Residents of north Oshawa are upset with how city council has handled recent meetings regarding a landfill application close to their homes.
Whitby company Hard-Co Construction has applied to the City of Oshawa to operate a landfill site on about 140 acres of land at 3440 Wilson Rd. N.
City council had promised two public meetings regarding the issues back in January, however, recently proposed moving those meetings to a virtual format.
It’s a move that would be unfair for residents in north Oshawa, who experience unstable internet and phone coverage, says Clint Cole, president of the Enniskillen Environmental Association.
“This is an access to have public communication on a broad scale, like a meeting. So, what you would have [if held virtually] is you would only have a few people probably participating as opposed to a larger group of people based on either internet integrity or based on comfort with using that platform,” says Cole.
It’s a case of deja vu for the residents of the area, situated north of Columbus Road. They are concerned about the proposed landfill site after Hard-Co operated another site less than a kilometre away at 618 Columbus Rd. E. from 2008 to 2016. The residents say toxic materials such as used tires, rebar and paper mill sludge were found being dumped at that initial site.
Allen Frank is a north Oshawa resident who has been living on Ritson Road for 48 years. Frank is one of many residents living within close proximity to both sites who has developed cancer following 2008.
“In a one-kilometre distance, out of nine consecutive homes, there is cancer in seven of them, four are bladder cancer,” says Frank. “Surely this [cancer cluster] should send a red flag and be seriously considered when issuing a permit for landfill sites.”
Frank says residents never knew about the first fill site until the trucks started rolling in.
“We were never notified about that.

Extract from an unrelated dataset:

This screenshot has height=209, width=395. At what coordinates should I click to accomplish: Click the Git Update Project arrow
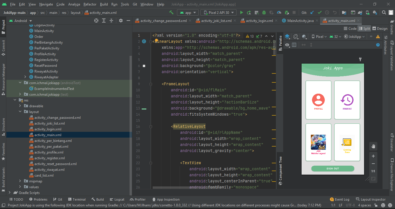(312, 13)
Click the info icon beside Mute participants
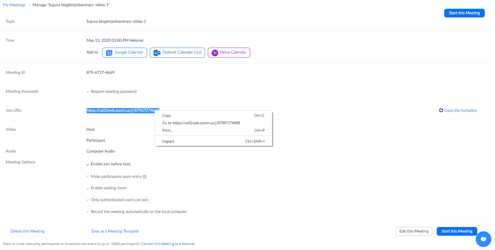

Our wells were never tested by them [City of Oshawa]. Now if they want to be responsible, they would test all the local residents’ wells around that area to see how clean it is and then in five years from now check them again to see if they have changed. I bet you they will,” says Frank, who has also been asking the City to do environmental testing of the previous Hard-Co site before the City considers the application for the new location.

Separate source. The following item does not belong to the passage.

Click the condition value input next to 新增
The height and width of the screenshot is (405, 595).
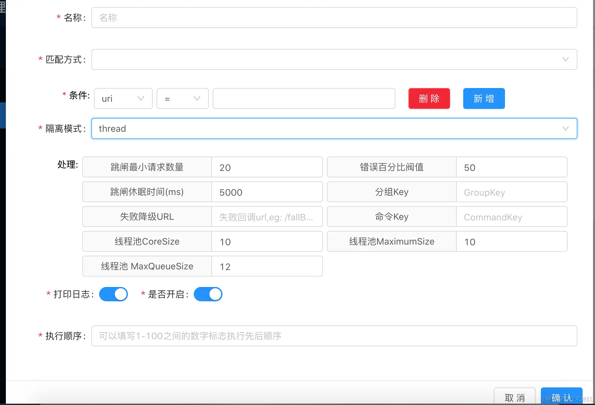point(304,98)

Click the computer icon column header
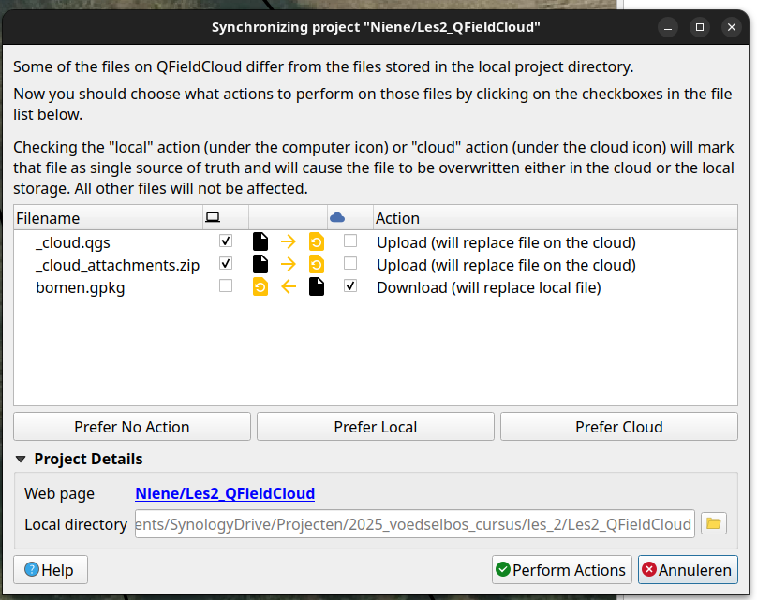point(213,218)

Hard-Co President, Marshall Harding, says the company has made all necessary steps required by the City to attain the permit, including an environmental assessment of the proposed site.

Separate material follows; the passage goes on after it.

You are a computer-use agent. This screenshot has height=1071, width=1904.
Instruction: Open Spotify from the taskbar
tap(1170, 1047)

“We’ve done everything required for these applications, we still get painted with this brush that all we care about is the profits, that we don’t care about the environment,” Harding says.
Councillor John Neal, who represents north Oshawa residents in Ward 1, says the City has a weak site-alteration bylaw which does not protect rural residents’ wells and water.
Neal also says accepting a large fill permit, which borders environmentally sensitive land of the Oak Ridges Moraine, goes directly against the city’s 2020-23 strategic plan.
“They’re [City of Oshawa] just saying, as long as they follow the site-alteration bylaw, which is terrible – it doesn’t protect the water or anybody’s well,” says Neal. “But they can put something nice and pretty like this out, and then not even follow it, their own policy…it’s mind boggling.”
A protest by Neal and residents in support of a moratorium on the landfill site application and an interim control bylaw, which would pause the application by Hard-Co, was held on Nov. 4 outside city council.
The City has not imposed a moratorium or approved an interim control bylaw.
At council’s Dec. 14 meeting, Frank and fellow resident Mary Finer phoned in and spoke about their concerns that an approved application will again compromise the quality of life of residents due to traffic, dust, noise and potential water contamination from the proposed site.
A final decision regarding the application has yet to be made.